PROBLEM. The listing must be reproduced in full, exactly as it stands.
= = =
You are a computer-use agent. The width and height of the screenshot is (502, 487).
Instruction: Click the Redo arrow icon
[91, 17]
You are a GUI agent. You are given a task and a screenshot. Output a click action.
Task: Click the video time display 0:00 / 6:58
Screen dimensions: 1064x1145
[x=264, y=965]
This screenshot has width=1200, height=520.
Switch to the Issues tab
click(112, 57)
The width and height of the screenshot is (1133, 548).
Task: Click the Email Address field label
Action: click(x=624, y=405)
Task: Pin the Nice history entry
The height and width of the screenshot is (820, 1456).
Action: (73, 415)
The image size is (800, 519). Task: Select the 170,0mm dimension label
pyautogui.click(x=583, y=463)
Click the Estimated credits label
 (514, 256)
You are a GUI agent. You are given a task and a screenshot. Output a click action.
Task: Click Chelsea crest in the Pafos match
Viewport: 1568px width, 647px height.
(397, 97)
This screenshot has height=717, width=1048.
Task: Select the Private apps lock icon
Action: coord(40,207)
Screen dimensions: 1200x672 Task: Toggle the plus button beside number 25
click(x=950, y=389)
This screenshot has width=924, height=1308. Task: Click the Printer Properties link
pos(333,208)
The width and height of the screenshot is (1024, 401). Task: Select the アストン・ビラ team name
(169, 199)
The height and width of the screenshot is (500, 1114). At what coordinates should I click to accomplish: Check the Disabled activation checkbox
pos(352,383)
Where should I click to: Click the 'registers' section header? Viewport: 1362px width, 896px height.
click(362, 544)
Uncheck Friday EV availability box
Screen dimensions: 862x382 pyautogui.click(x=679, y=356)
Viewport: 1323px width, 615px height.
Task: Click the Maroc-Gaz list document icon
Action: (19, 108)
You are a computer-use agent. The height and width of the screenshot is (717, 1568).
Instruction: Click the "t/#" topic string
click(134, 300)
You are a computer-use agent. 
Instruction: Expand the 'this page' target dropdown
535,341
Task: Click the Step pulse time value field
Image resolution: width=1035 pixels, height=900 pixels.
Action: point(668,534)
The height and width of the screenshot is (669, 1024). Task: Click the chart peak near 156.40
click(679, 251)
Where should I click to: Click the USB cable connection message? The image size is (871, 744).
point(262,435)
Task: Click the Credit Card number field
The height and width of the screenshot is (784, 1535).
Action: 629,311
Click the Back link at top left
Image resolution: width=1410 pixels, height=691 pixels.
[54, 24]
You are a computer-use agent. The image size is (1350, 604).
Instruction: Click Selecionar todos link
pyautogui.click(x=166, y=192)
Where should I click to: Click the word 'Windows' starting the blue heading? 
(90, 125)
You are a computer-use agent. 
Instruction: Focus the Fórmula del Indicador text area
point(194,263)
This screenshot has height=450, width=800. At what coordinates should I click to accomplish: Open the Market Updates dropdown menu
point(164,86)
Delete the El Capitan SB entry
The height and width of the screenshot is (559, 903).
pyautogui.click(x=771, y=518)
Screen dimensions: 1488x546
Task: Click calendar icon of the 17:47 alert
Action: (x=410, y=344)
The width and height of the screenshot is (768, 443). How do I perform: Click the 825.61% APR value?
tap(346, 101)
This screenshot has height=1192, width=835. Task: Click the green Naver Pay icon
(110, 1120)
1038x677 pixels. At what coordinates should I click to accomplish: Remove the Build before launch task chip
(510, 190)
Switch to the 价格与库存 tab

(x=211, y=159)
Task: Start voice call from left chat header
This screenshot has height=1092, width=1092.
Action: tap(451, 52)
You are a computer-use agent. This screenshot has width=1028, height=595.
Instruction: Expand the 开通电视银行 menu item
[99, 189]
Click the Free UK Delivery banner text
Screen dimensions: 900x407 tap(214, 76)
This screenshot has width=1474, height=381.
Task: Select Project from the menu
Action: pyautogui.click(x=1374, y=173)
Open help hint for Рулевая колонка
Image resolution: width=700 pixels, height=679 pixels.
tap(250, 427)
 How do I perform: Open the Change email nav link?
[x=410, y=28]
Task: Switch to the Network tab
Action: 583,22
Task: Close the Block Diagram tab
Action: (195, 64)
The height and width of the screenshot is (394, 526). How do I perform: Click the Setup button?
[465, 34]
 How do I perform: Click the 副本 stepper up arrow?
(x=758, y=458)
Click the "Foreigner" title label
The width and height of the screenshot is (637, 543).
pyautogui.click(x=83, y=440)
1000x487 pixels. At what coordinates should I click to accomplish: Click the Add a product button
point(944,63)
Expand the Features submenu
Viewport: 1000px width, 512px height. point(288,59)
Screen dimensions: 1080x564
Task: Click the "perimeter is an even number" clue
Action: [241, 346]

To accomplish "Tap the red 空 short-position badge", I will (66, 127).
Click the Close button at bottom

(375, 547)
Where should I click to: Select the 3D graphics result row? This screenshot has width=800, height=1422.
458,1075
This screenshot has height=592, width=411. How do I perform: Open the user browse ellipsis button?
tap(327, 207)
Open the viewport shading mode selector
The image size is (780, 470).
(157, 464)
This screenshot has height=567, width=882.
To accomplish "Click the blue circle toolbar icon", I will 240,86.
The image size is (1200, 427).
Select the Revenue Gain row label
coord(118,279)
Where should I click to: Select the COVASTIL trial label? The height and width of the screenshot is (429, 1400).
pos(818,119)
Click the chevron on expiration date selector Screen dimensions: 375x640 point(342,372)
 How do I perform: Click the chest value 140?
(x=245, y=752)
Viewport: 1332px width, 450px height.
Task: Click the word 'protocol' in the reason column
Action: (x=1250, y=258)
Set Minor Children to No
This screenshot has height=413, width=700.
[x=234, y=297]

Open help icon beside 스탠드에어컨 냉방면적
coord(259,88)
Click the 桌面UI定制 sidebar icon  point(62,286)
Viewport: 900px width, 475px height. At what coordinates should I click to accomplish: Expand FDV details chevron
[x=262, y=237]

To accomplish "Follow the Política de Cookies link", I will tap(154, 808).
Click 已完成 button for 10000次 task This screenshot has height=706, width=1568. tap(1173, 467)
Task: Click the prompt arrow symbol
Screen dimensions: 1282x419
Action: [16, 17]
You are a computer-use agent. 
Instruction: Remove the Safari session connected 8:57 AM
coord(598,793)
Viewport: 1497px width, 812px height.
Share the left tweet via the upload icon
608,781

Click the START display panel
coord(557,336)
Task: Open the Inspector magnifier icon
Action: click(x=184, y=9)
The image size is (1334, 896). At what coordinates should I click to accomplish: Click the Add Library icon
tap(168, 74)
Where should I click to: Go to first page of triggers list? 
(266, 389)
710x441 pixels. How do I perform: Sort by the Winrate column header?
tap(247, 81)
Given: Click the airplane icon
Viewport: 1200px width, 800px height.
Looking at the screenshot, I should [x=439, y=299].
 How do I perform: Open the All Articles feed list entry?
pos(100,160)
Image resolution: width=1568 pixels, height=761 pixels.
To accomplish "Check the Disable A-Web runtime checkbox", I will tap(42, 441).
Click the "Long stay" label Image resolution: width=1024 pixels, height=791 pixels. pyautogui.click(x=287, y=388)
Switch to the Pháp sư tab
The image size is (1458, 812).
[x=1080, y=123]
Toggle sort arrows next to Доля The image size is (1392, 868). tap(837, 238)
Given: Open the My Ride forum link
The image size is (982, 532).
= = =
SOLUTION.
You are a computer-use agent. The width and height of the screenshot is (502, 487).
Instruction: Click the Redo arrow icon
[91, 17]
You are a GUI agent. You are given a task and a screenshot. Output a click action.
Task: Click the video time display 0:00 / 6:58
Screen dimensions: 1064x1145
[x=264, y=965]
This screenshot has width=1200, height=520.
Switch to the Issues tab
click(112, 57)
The width and height of the screenshot is (1133, 548).
Task: Click the Email Address field label
Action: click(x=624, y=405)
Task: Pin the Nice history entry
The height and width of the screenshot is (820, 1456).
Action: (73, 415)
The image size is (800, 519). Task: Select the 170,0mm dimension label
pyautogui.click(x=583, y=463)
Click the Estimated credits label
 (514, 256)
You are a GUI agent. You are given a task and a screenshot. Output a click action.
Task: Click Chelsea crest in the Pafos match
Viewport: 1568px width, 647px height.
(397, 97)
This screenshot has height=717, width=1048.
Task: Select the Private apps lock icon
Action: coord(40,207)
Screen dimensions: 1200x672 Task: Toggle the plus button beside number 25
click(x=950, y=389)
This screenshot has width=924, height=1308. Task: Click the Printer Properties link
pos(333,208)
The width and height of the screenshot is (1024, 401). Task: Select the アストン・ビラ team name
(169, 199)
The height and width of the screenshot is (500, 1114). At what coordinates should I click to accomplish: Check the Disabled activation checkbox
pos(352,383)
Where should I click to: Click the 'registers' section header? Viewport: 1362px width, 896px height.
click(362, 544)
Uncheck Friday EV availability box
Screen dimensions: 862x382 pyautogui.click(x=679, y=356)
Viewport: 1323px width, 615px height.
Task: Click the Maroc-Gaz list document icon
Action: (19, 108)
You are a computer-use agent. The height and width of the screenshot is (717, 1568).
Instruction: Click the "t/#" topic string
click(134, 300)
You are a computer-use agent. 
Instruction: Expand the 'this page' target dropdown
535,341
Task: Click the Step pulse time value field
Image resolution: width=1035 pixels, height=900 pixels.
Action: point(668,534)
The height and width of the screenshot is (669, 1024). Task: Click the chart peak near 156.40
click(679, 251)
Where should I click to: Click the USB cable connection message? The image size is (871, 744).
point(262,435)
Task: Click the Credit Card number field
The height and width of the screenshot is (784, 1535).
Action: 629,311
Click the Back link at top left
Image resolution: width=1410 pixels, height=691 pixels.
[54, 24]
You are a computer-use agent. The image size is (1350, 604).
Instruction: Click Selecionar todos link
pyautogui.click(x=166, y=192)
Where should I click to: Click the word 'Windows' starting the blue heading? 
(90, 125)
You are a computer-use agent. 
Instruction: Focus the Fórmula del Indicador text area
point(194,263)
This screenshot has height=450, width=800. At what coordinates should I click to accomplish: Open the Market Updates dropdown menu
point(164,86)
Delete the El Capitan SB entry
The height and width of the screenshot is (559, 903).
pyautogui.click(x=771, y=518)
Screen dimensions: 1488x546
Task: Click calendar icon of the 17:47 alert
Action: (x=410, y=344)
The width and height of the screenshot is (768, 443). How do I perform: Click the 825.61% APR value?
tap(346, 101)
This screenshot has height=1192, width=835. Task: Click the green Naver Pay icon
(110, 1120)
1038x677 pixels. At what coordinates should I click to accomplish: Remove the Build before launch task chip
(510, 190)
Switch to the 价格与库存 tab

(x=211, y=159)
Task: Start voice call from left chat header
This screenshot has height=1092, width=1092.
Action: tap(451, 52)
You are a computer-use agent. This screenshot has width=1028, height=595.
Instruction: Expand the 开通电视银行 menu item
[99, 189]
Click the Free UK Delivery banner text
Screen dimensions: 900x407 tap(214, 76)
This screenshot has width=1474, height=381.
Task: Select Project from the menu
Action: pyautogui.click(x=1374, y=173)
Open help hint for Рулевая колонка
Image resolution: width=700 pixels, height=679 pixels.
tap(250, 427)
 How do I perform: Open the Change email nav link?
[x=410, y=28]
Task: Switch to the Network tab
Action: 583,22
Task: Close the Block Diagram tab
Action: (195, 64)
The height and width of the screenshot is (394, 526). How do I perform: Click the Setup button?
[465, 34]
 How do I perform: Click the 副本 stepper up arrow?
(x=758, y=458)
Click the "Foreigner" title label
The width and height of the screenshot is (637, 543).
pyautogui.click(x=83, y=440)
1000x487 pixels. At what coordinates should I click to accomplish: Click the Add a product button
point(944,63)
Expand the Features submenu
Viewport: 1000px width, 512px height. point(288,59)
Screen dimensions: 1080x564
Task: Click the "perimeter is an even number" clue
Action: [241, 346]

To accomplish "Tap the red 空 short-position badge", I will (66, 127).
Click the Close button at bottom

(375, 547)
Where should I click to: Select the 3D graphics result row? This screenshot has width=800, height=1422.
458,1075
This screenshot has height=592, width=411. How do I perform: Open the user browse ellipsis button?
tap(327, 207)
Open the viewport shading mode selector
The image size is (780, 470).
(157, 464)
This screenshot has height=567, width=882.
To accomplish "Click the blue circle toolbar icon", I will 240,86.
The image size is (1200, 427).
Select the Revenue Gain row label
coord(118,279)
Where should I click to: Select the COVASTIL trial label? The height and width of the screenshot is (429, 1400).
pos(818,119)
Click the chevron on expiration date selector Screen dimensions: 375x640 point(342,372)
 How do I perform: Click the chest value 140?
(x=245, y=752)
Viewport: 1332px width, 450px height.
Task: Click the word 'protocol' in the reason column
Action: (x=1250, y=258)
Set Minor Children to No
This screenshot has height=413, width=700.
[x=234, y=297]

Open help icon beside 스탠드에어컨 냉방면적
coord(259,88)
Click the 桌面UI定制 sidebar icon  point(62,286)
Viewport: 900px width, 475px height. At what coordinates should I click to accomplish: Expand FDV details chevron
[x=262, y=237]

To accomplish "Follow the Política de Cookies link", I will tap(154, 808).
Click 已完成 button for 10000次 task This screenshot has height=706, width=1568. tap(1173, 467)
Task: Click the prompt arrow symbol
Screen dimensions: 1282x419
Action: [16, 17]
You are a computer-use agent. 
Instruction: Remove the Safari session connected 8:57 AM
coord(598,793)
Viewport: 1497px width, 812px height.
Share the left tweet via the upload icon
608,781

Click the START display panel
coord(557,336)
Task: Open the Inspector magnifier icon
Action: click(x=184, y=9)
The image size is (1334, 896). At what coordinates should I click to accomplish: Click the Add Library icon
tap(168, 74)
Where should I click to: Go to first page of triggers list? 
(266, 389)
710x441 pixels. How do I perform: Sort by the Winrate column header?
tap(247, 81)
Given: Click the airplane icon
Viewport: 1200px width, 800px height.
Looking at the screenshot, I should [x=439, y=299].
 How do I perform: Open the All Articles feed list entry?
pos(100,160)
Image resolution: width=1568 pixels, height=761 pixels.
To accomplish "Check the Disable A-Web runtime checkbox", I will tap(42, 441).
Click the "Long stay" label Image resolution: width=1024 pixels, height=791 pixels. pyautogui.click(x=287, y=388)
Switch to the Pháp sư tab
The image size is (1458, 812).
[x=1080, y=123]
Toggle sort arrows next to Доля The image size is (1392, 868). tap(837, 238)
Given: Open the My Ride forum link
The image size is (982, 532).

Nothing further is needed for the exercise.